CFE-CMStatistics 2024: Start Registration
View Submission - CFECMStatistics2024
A0304
Title: Clustering categorical data using a Bayesian mixture of finite mixtures of latent class analysis models Authors:  Gertraud Malsiner-Walli - WU Vienna University of Economics and Business (Austria)
Bettina Gruen - WU Vienna University of Economics and Business (Austria) [presenting]
Sylvia Fruehwirth-Schnatter - WU Vienna University of Economics and Business (Austria)
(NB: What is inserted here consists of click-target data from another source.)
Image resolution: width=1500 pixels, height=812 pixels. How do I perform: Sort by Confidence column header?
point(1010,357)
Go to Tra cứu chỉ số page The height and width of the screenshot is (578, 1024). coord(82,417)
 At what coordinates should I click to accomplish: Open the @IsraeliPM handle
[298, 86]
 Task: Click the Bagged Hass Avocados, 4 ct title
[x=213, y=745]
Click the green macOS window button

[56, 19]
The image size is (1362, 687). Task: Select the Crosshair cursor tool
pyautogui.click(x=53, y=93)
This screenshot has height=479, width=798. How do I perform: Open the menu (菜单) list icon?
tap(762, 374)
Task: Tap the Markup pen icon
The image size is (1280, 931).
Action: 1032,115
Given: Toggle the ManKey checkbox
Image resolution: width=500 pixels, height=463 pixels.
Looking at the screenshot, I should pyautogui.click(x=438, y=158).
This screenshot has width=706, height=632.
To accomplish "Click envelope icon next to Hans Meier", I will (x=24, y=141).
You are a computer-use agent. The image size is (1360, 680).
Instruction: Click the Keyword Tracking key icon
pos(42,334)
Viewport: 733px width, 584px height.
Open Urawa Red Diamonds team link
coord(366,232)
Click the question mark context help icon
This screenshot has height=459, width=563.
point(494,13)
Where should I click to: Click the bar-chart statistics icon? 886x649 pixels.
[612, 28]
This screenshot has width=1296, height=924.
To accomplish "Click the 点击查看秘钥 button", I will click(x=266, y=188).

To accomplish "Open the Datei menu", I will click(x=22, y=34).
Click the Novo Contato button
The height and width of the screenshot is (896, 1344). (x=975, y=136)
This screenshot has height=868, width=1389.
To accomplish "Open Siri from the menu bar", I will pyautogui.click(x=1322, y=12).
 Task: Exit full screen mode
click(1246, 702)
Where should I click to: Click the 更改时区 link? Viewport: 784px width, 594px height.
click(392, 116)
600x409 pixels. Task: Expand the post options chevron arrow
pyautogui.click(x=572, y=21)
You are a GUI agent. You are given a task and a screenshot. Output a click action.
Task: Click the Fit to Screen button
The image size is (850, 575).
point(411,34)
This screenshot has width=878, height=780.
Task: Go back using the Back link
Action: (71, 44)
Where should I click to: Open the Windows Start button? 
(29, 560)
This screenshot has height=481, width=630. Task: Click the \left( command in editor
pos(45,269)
Abstract: A Bayesian approach is proposed for model-based clustering of multivariate categorical data where variables are allowed to be associated within clusters, and the number of clusters is unknown. The approach uses a two-layer finite mixture of mixtures model where the cluster distributions are approximated using latent class analysis models. A careful specification of priors with suitable hyperparameter values is crucial to identify the two-layer structure and obtain a parsimonious cluster solution. The Bayesian estimation is outlined based on Markov chain Monte Carlo sampling with the telescoping sampler, and it describes how to obtain an identified clustering model by resolving the label-switching issue. Empirical demonstrations in a simulation study using artificial data as well as a data set on low back pain indicate the good clustering performance of the proposed approach in case hyperparameters are selected to induce sufficient shrinkage.